Primary photons, boson star and phase transition

TL;DR

This paper explores the potential of detecting dark matter boson stars through primary photon fluctuations caused by phase transitions in a scale symmetry scalar sector, linking theoretical predictions with observable signals.

Contribution

It introduces a novel approach to identify boson star phase transitions via photon fluctuation analysis related to conformal anomaly effects.

Findings

Photon fluctuation rate increases sharply near phase transition.

Fluctuation in photon yield can serve as an observational signature.

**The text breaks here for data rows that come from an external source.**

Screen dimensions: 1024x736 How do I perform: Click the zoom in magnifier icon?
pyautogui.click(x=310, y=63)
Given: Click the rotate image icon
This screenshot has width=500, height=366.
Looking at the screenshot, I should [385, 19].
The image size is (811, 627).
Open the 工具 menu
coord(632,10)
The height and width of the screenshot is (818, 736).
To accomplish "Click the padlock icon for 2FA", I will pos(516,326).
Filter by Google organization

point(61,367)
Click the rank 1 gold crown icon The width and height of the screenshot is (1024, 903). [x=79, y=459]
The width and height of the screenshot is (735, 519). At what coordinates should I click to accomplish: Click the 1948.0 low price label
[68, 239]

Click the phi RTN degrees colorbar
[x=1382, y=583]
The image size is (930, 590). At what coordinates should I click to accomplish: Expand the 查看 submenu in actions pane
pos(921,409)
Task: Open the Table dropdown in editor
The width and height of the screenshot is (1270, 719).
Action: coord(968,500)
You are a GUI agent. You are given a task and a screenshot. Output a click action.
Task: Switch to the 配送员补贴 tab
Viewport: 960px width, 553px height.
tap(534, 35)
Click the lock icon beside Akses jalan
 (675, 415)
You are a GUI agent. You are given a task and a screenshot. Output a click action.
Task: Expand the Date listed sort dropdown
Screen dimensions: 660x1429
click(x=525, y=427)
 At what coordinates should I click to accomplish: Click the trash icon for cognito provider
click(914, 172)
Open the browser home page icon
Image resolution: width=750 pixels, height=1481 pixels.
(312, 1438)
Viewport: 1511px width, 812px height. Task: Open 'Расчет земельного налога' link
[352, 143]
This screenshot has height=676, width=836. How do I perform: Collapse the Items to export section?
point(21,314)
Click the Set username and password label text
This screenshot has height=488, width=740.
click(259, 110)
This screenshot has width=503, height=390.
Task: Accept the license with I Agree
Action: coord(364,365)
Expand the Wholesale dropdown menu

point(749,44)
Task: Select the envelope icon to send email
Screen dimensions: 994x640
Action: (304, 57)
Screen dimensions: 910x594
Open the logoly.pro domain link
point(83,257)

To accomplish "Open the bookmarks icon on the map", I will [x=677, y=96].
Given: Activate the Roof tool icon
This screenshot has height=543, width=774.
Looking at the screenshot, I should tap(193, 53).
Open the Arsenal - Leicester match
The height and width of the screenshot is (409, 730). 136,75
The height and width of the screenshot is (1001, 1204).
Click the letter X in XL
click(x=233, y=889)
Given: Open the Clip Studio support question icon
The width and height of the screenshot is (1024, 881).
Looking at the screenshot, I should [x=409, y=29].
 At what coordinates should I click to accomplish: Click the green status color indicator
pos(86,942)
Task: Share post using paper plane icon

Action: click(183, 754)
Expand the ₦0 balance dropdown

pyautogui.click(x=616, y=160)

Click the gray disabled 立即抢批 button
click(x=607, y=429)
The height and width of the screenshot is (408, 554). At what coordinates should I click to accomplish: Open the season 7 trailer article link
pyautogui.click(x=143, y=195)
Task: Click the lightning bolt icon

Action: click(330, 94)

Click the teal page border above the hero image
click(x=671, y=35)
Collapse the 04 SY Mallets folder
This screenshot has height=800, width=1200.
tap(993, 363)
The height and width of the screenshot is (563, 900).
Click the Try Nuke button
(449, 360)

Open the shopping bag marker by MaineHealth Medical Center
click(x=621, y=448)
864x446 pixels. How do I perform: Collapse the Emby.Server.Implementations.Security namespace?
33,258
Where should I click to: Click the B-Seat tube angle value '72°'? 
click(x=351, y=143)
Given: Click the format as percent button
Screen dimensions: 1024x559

Phase transition causes a significant rise in photon fluctuations at low energies.

Abstract

We analyse the possibility that the dark matter candidate is from the approximate scale symmetry theory of the hidden scalar sector. The study includes the warm dark matter scenario and the Bose-Einstein condensation which may lead to the scalar boson stars (BS) giving rise to direct detection through the observation of the primary (direct) photons. The dynamical system of the scalar particles, the dilatons, at finite temperature and chemical potential is considered. The fluctuation of the particle density increases sharply within the increasing of the temperature. When the phase transition approaches, the fluctuation of the particle density has the non-monotonous rising when the ground state of the relative chemical potential tends to the critical value equal to one accompanying by the infinite number of particles. Our results suggest that the phase transition in the BS may be identified through the fluctuation in yield of primary photons induced directly by the conformal anomaly. The fluctuation rate of the photons grows up intensively in the infra-red to become very large at the phase transition.